Mentre precipitava, continuava a ripetersi che se la sarebbe cavata anche da solo, in un modo o nell’altro. Era un ufficiale addestrato adesso, dopo tutto. E comunque le cose andavano così da anni e questa volta non sarebbe stato diverso, doveva solo continuare ad andare avanti, come sempre, senza aspettarsi niente.

Tuttavia, quando si era ritrovato in mezzo ai vapori del vulcano, sull'orlo del baratro, appeso a quelle lamiere, aveva cominciato ad accarezzare l'idea dell'oblio eterno ed i ricordi della colpa erano tornati prepotenti, immagini marchiate a fuoco nella mente. Prima che potessero avvolgerlo completamente e prima che potesse arrendersi loro, in mezzo alle esalazioni ed alle scintille, col nero mantello ad incorniciarne la figura, vide il Capitano ergersi statuario dinnanzi a lui. Era arrivato per salvarlo dunque. Lo vide chinarsi e porgergli una mano. L'afferrò, prima di perdere completamente i sensi.

Era la prima volta che si ritrovava da solo con lui. Un'occasione più unica che rara. Doveva sbrigarsi e compiere il proprio dovere. Mise mano alla pistola e gliela puntò contro.
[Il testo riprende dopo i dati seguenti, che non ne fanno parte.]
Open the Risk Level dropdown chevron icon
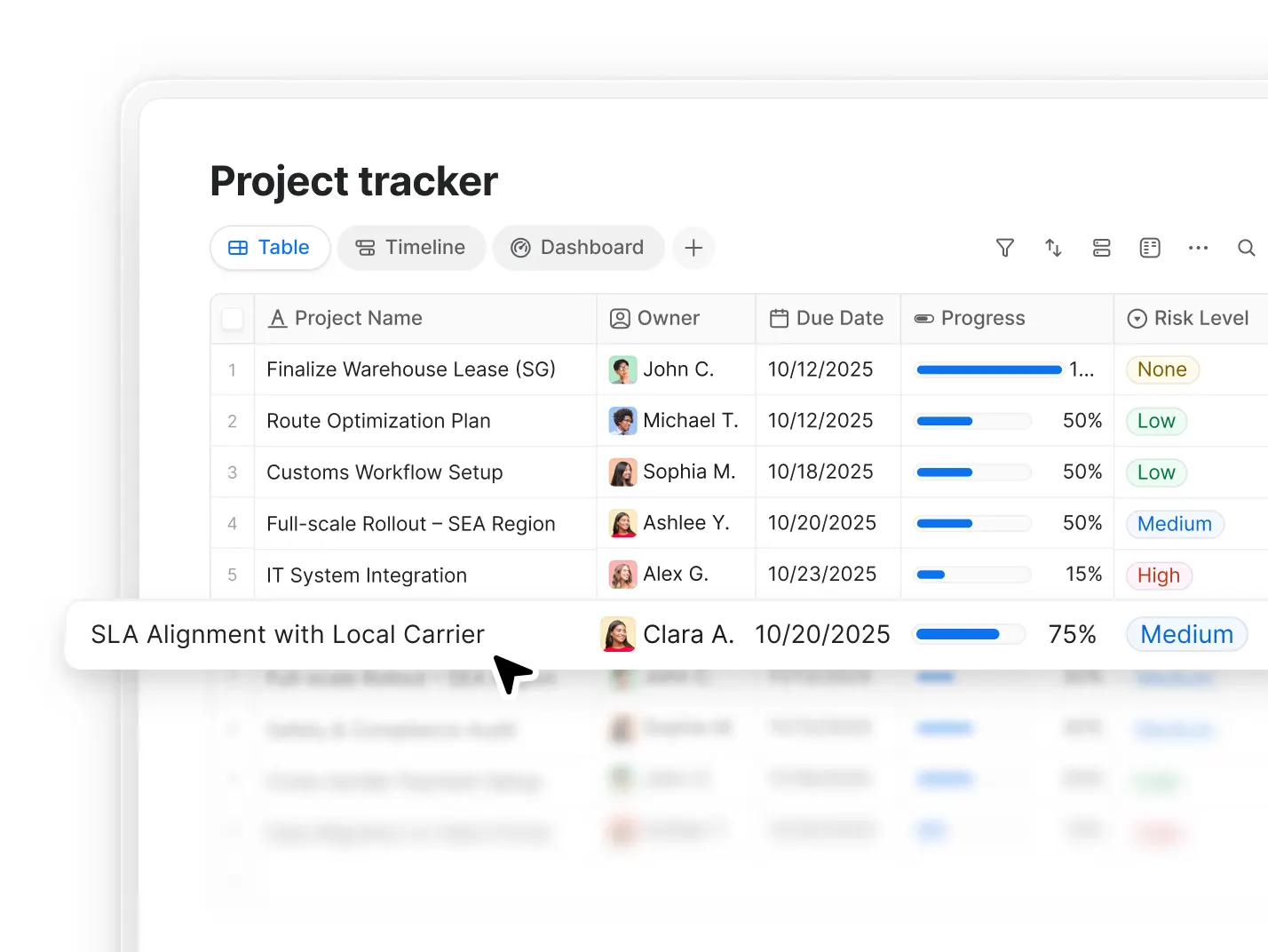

Harlock gli dava le spalle, cercava di far ripartire la navetta e quasi sembrò ignorarlo, seppure si fosse fermato un istante, una volta percepito il lieve rumore provocato dall'arma. Segno inequivocabile che avesse capito. Ma allora perché? Doveva saperlo. 

Doveva capire

Per quale motivo l'aveva preso a bordo, se davvero aveva il più che fondato sospetto che fosse una spia inviata dalla Gaia Fleet? Così glielo chiese, in un moto di rabbia. Non poteva starsene lì come se niente fosse ad azionare pulsanti, continuando a dargli le spalle, come se non fosse stato un pericolo reale per lui.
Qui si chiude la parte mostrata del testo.